NOUVELLES

Liban: condamnations de Palestiniens pour des combats contre l'armée en 2007

19/07/2014 10:47 EDT | Actualisé 18/09/2014 05:12 EDT

La tension régnait samedi dans le camp de réfugiés de Nahr al-Bared, dans la nord du Liban, au lendemain de lourdes condamnations à l'encontre de 22 Palestiniens pour implication dans des combats sanglants contre l'armée dans ce camp en 2007.

Vendredi soir, plusieurs dizaines d'habitants ont manifesté à l'intérieur du camp, selon un correspondant de l'AFP, pour protester contre ces condamnations ayant touché pour la première fois un groupe aussi large, depuis les combats qui ont fait 400 morts, dont 168 soldats libanais.

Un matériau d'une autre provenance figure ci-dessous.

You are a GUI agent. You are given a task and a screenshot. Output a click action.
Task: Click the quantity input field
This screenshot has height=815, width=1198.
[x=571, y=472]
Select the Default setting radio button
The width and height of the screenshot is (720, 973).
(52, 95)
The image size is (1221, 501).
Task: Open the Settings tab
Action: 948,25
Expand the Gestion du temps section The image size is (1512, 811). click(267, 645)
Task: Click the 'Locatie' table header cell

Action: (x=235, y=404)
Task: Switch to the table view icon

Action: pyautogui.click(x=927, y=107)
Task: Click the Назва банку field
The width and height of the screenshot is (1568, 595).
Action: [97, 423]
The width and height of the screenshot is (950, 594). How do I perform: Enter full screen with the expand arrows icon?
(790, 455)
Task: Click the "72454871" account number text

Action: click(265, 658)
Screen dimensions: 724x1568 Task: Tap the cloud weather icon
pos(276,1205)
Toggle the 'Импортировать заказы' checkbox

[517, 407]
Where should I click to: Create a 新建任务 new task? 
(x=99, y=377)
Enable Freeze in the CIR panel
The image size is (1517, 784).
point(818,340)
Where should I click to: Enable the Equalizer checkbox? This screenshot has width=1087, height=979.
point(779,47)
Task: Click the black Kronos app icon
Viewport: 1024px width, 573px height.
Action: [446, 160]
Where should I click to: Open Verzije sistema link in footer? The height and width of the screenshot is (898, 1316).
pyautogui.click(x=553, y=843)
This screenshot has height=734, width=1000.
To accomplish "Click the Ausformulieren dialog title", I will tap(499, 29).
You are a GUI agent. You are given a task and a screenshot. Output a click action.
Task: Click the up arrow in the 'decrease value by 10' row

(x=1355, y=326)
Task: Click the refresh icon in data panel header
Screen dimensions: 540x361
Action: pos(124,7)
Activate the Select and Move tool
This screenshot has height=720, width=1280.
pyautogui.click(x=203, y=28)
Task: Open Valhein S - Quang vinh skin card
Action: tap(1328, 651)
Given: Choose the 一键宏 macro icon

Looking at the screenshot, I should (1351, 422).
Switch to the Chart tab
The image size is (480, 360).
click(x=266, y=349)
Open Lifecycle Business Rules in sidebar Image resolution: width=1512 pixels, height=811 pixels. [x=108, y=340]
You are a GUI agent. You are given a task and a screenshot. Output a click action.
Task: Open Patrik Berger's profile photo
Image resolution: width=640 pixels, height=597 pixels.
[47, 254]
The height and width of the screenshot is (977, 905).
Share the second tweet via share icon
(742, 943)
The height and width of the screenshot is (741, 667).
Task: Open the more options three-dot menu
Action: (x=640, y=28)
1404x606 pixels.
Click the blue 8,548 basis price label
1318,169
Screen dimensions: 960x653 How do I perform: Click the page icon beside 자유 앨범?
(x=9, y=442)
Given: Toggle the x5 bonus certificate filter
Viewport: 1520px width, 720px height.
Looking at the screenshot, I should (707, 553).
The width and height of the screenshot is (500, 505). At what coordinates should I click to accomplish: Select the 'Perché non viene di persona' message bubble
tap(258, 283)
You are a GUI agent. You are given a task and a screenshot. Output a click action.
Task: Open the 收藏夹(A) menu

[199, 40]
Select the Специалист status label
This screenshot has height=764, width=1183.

Samedi, l'armée était sur le qui-vive et a envoyé des renforts aux abords du camp par crainte de débordements, alors que les habitants menaçaient de poursuivre leurs protestations contre ces condamnations qualifiées d'"injustes".

Parmi les condamnés, deux ont écopé de la peine capitale par contumace. Quant aux 20 détenus, six ont été condamnés à la prison à vie, le reste recevant des peines de sept à 20 ans de prison.

Ils sont tous accusés d'appartenance à Fatah al-Islam, un mouvement islamiste s'inspirant d'Al-Qaïda et dont les combats meurtriers contre l'armée avaient provoqué la fuite de 30.000 habitants de Nahr al-Bared.

Ce camp, le seul parmi les 12 camps palestiniens où l'armée libanaise est présente à l'intérieur, est aujourd'hui encore à moitié détruit.

Depuis 2007, des centaines de personnes ont été arrêtées par la justice pour appartenance à Fatah al-Islam.

Si beaucoup ont été relâchés, une centaine de suspects, Libanais et Arabes, ont commencé à être jugés en 2013. Des dizaines d'autres sont recherchés.

Des condamnations individuelles ont été rendues mais c'est la première fois que la Cour de Sûreté de l'Etat, la plus haute juridiction pénale au Liban, condamne autant de suspects en même temps.

Indignées par les sentences, les familles des condamnés ont adressé une lettre à l'ambassadeur palestinien Achraf Dabbour dans laquelle elles l'appellent à l'aide, estimant que leurs fils sont "victimes d'une injustice" et qu'ils avaient été "leurrés" par Fatah al-Islam.

Depuis 2007, les familles d'islamistes libanais soupçonnés d'appartenance à Fatah al-Islam manifestent quasi-quotidiennement pour réclamer la libération de leurs fils détenus à Roumieh, prison surpeuplée et la plus grande du Liban.